Europe's new approach is usually given an older name: military Keynesianism. Originally, the concept referred to the tendency of mid-century governments to counteract economic downturns through increases in military spending — a combination supposedly first pioneered by the Nazis in the 1930s, then globalised by the Americans in the 1940s. More recently, the term has been applied to President Vladimir Putin's war economy in Russia.
Yet it is far from clear whether Europe's current efforts warrant such a description. For one, the continent is simply undergoing a return to military spending levels before 1989. At its peak in the 1960s, for instance, German military expenditure reached just under 5 per cent of gross domestic product; Chancellor Friedrich Merz's target, announced last week, is 3.5 per cent. Such a restoration hardly qualifies as a great leap forward — certainly not matching the concept of the 'Zeitenwende", or 'turning point", that has been used to describe the change in approach.
The public benefits of the strategy — the Keynesianism part — remain equally unclear. Though Germany has slightly eased its debt rules, European policymakers remain reluctant to run up budget deficits. More money for the military will strain already tight budgets, taking away from social programmes, infrastructural development and public utilities. Instead of military Keynesianism, a better comparison for Europe's defence bonanza is the Reaganism of the 1980s, in which increased military spending and social retrenchment went hand in hand.
There are more problems with the remilitarisation push. For one, many former industrial sectors will acquire a vested interest in war-making abroad — hardly as reliable a source of profit as consumers buying cars. And more money for the military doesn't necessarily mean better results, either. As the economist Adam Tooze notes, Europeans collectively lavish ample sums on their 'zombie armies' and receive strikingly little in return, both in terms of manpower and material. No European company, for example, ranks in the top 10 defence companies by turnover.
Then there is the quintessentially European problem with coordination. With tanks and hardware already expensive, the costs of continental rearmament will be multiplied by the union's decentralised decision-making, in which nations separately vie for contracts. Glimpses of such inefficiency are visible in the stalling efforts at shell production for the war in Ukraine. On top of this muddle, the first payouts of Europe's splurge are likely to go to American producers while European factories get up and running. In a telling irony, the initial beneficiaries of the potlatch will be not European but American.

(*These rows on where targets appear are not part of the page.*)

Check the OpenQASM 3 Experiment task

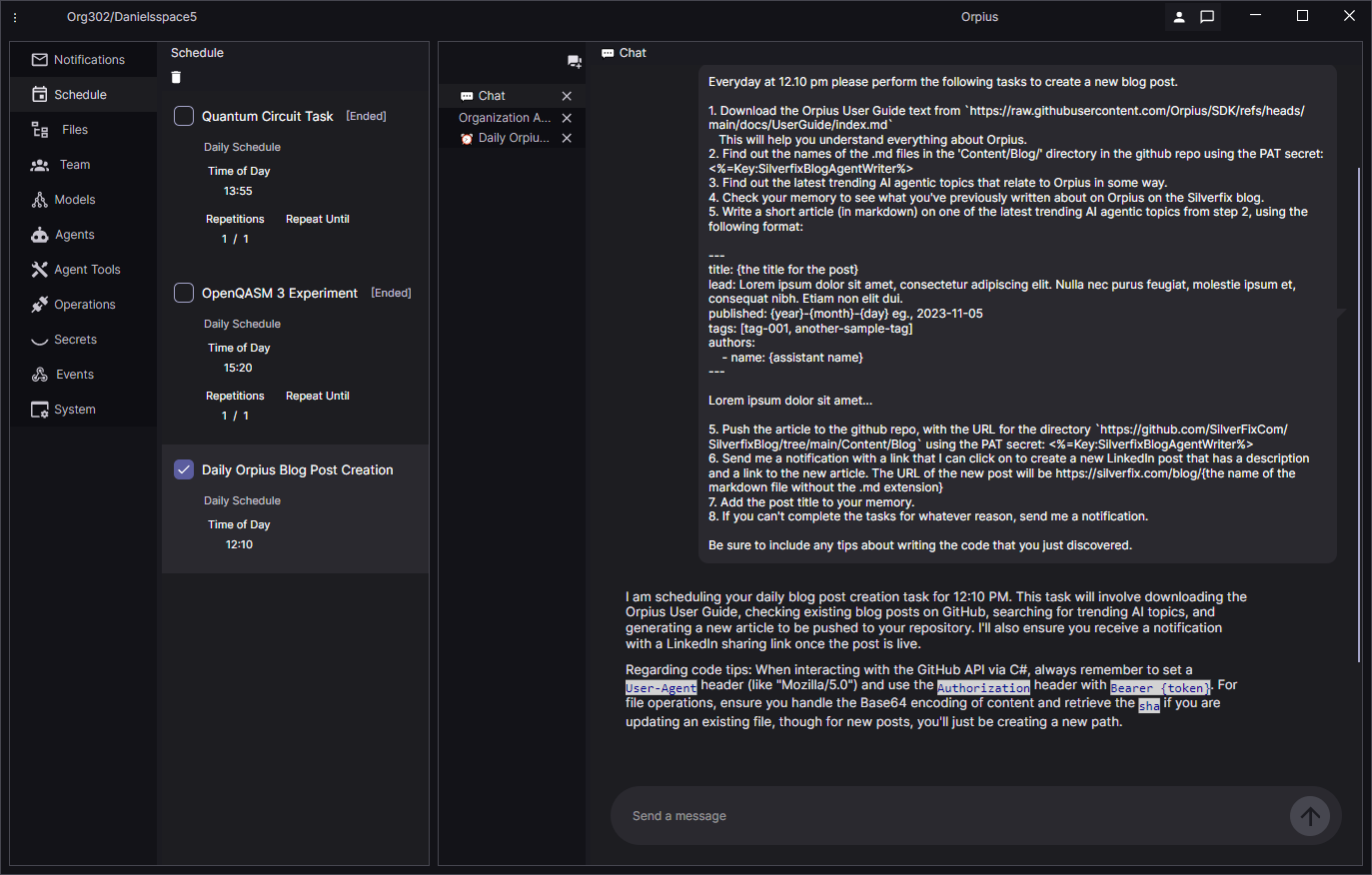click(x=183, y=292)
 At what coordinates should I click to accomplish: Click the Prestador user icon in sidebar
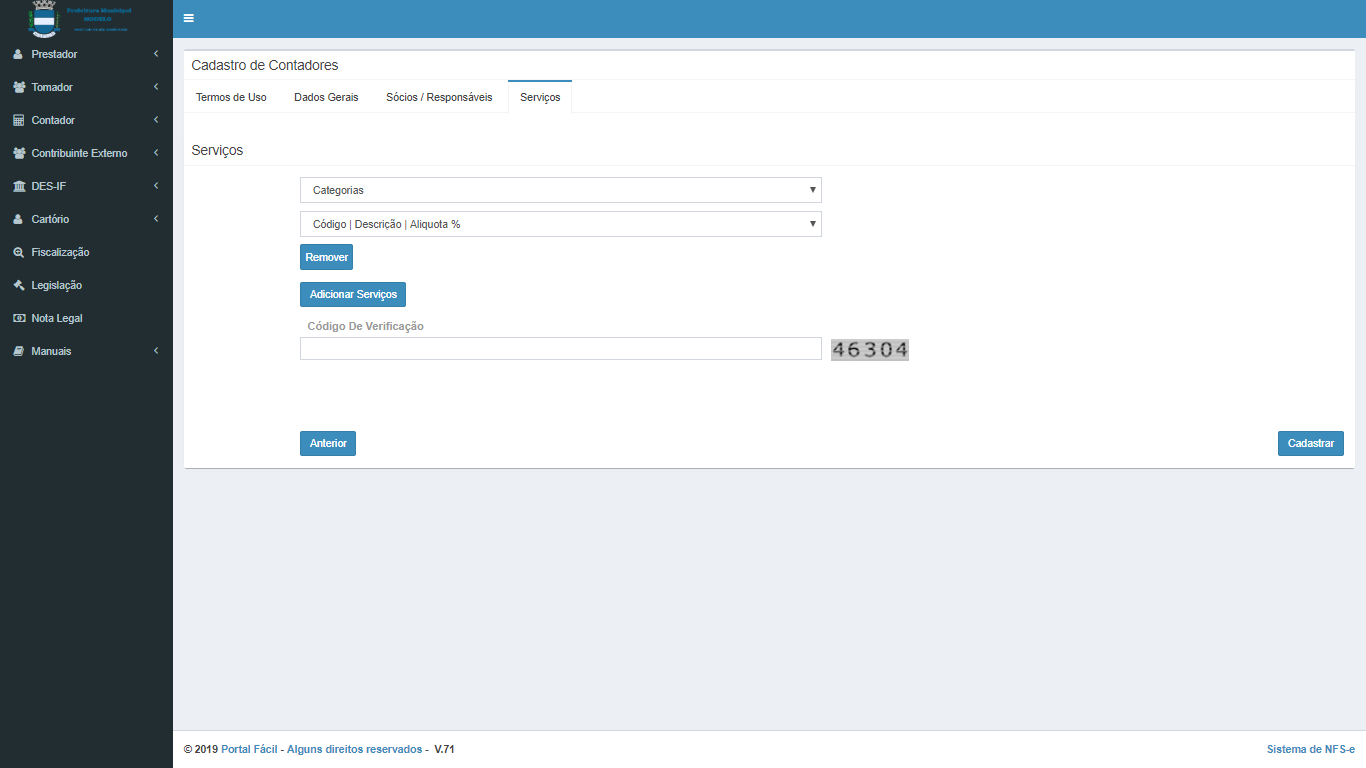(x=18, y=54)
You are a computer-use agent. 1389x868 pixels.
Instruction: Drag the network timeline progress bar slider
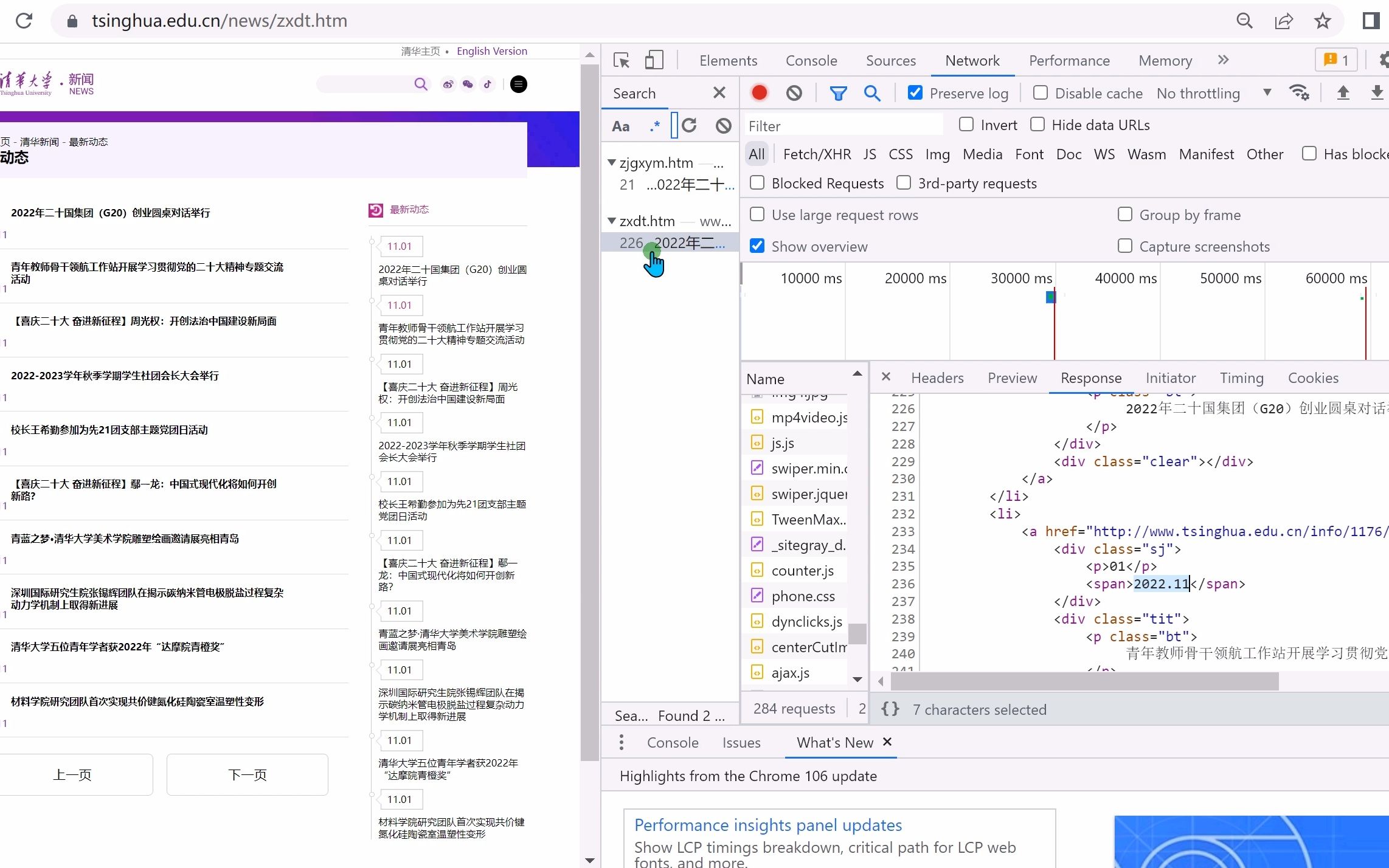point(1050,296)
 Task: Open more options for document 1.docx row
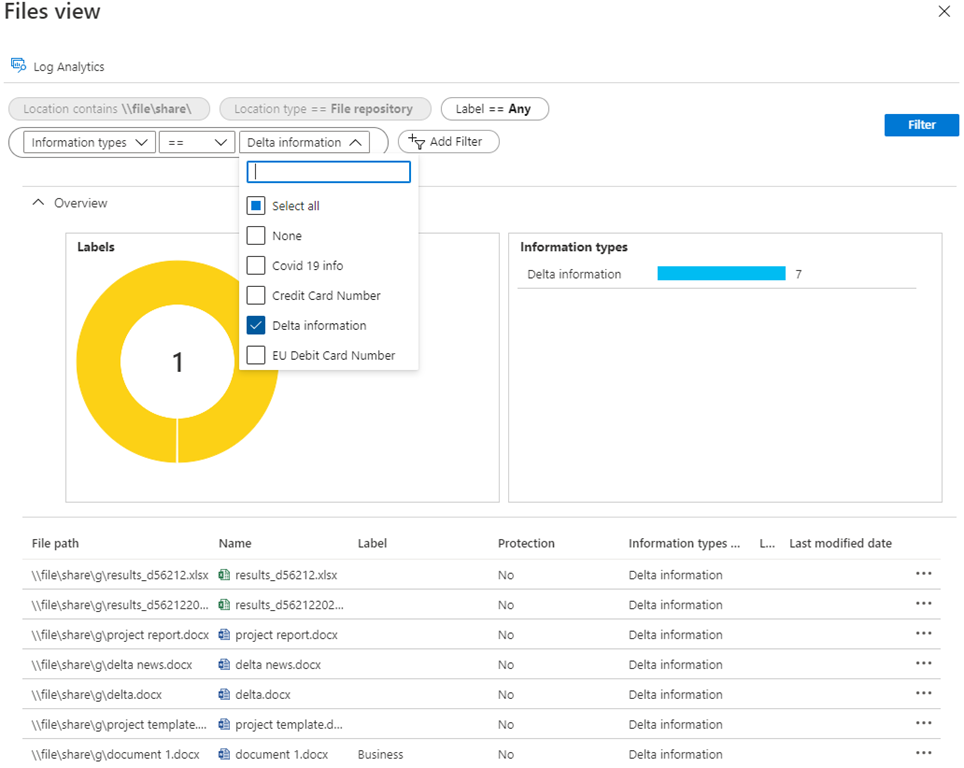point(923,754)
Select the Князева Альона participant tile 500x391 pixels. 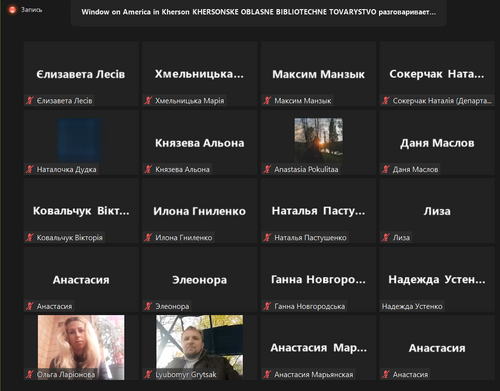click(x=200, y=143)
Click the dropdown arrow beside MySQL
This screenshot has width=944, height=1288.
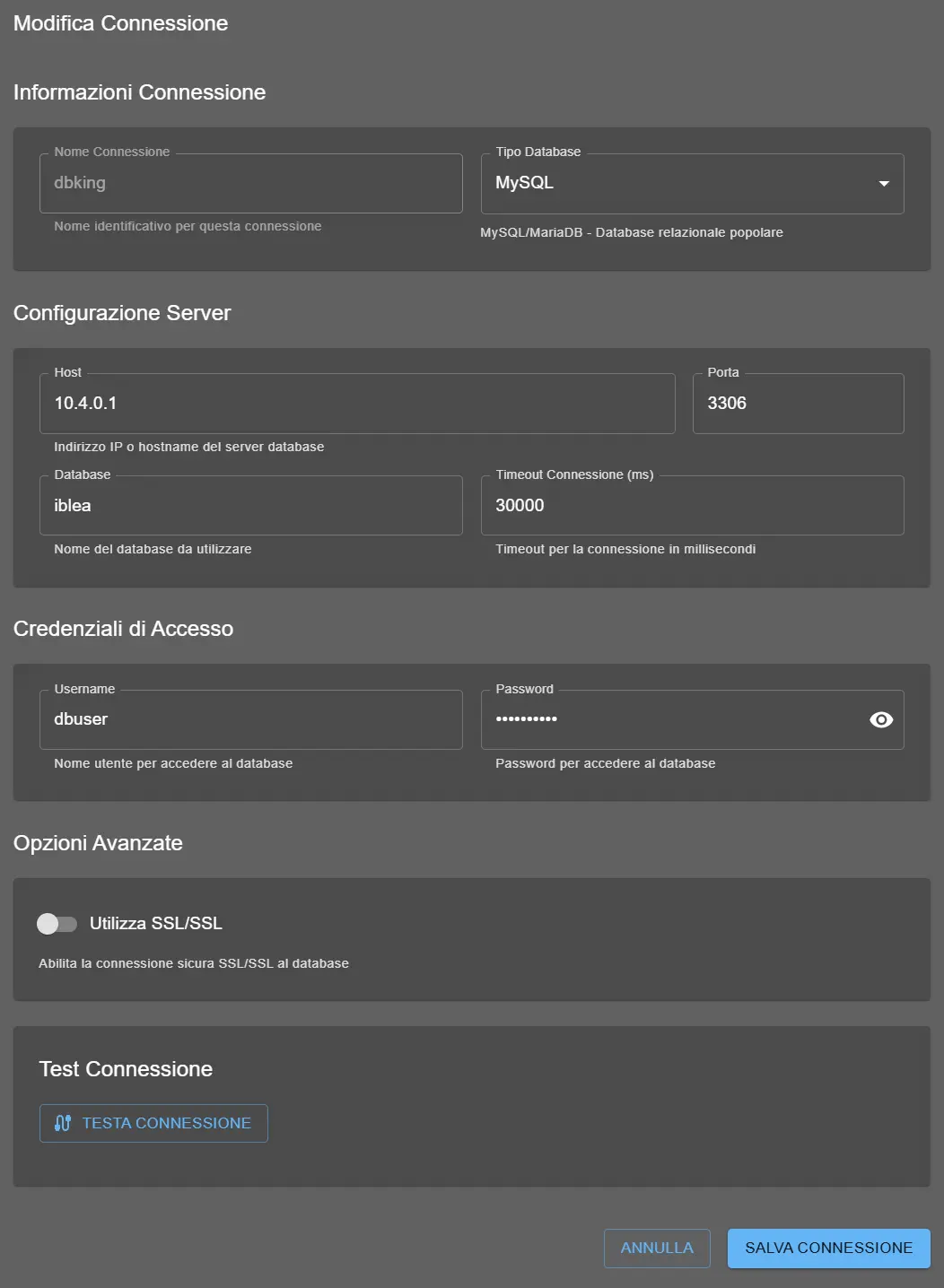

These logistical constraints should be weighed alongside the cultural limits to remilitarisation in Europe. In response to calls for renewed mobilisation, for example, one German podcaster spoke for many: 'I'd rather be alive than dead.' Even so, European policymakers are determined to sell rearmament as a condition for the continent's entry into the 21st century. Last week's Nato summit, at which almost all members pledged to raise military spending in the next decade to 5 per cent of GDP produced a pageant of such views. The number of wars around the world, with a fresh one recently threatened in Iran, supposedly underlines the need for Europe to be a fighting continent once more. This strategy, officials claim, combines military independence with commercial revival.
Neither of these outcomes is likely. On its current course, Europe is headed for neither military Keynesianism with a social dividend nor a defence strategy suitable for an aspiring superpower. Rather, it risks getting the worst of both worlds: a meager economic recovery without long-term prospects for growth, and sumptuous payouts to a defence sector that would not allow Europe to match its peers. A quick journey to Brussels, where the Audi factory still stands empty, should suffice to convince visitors of this truth.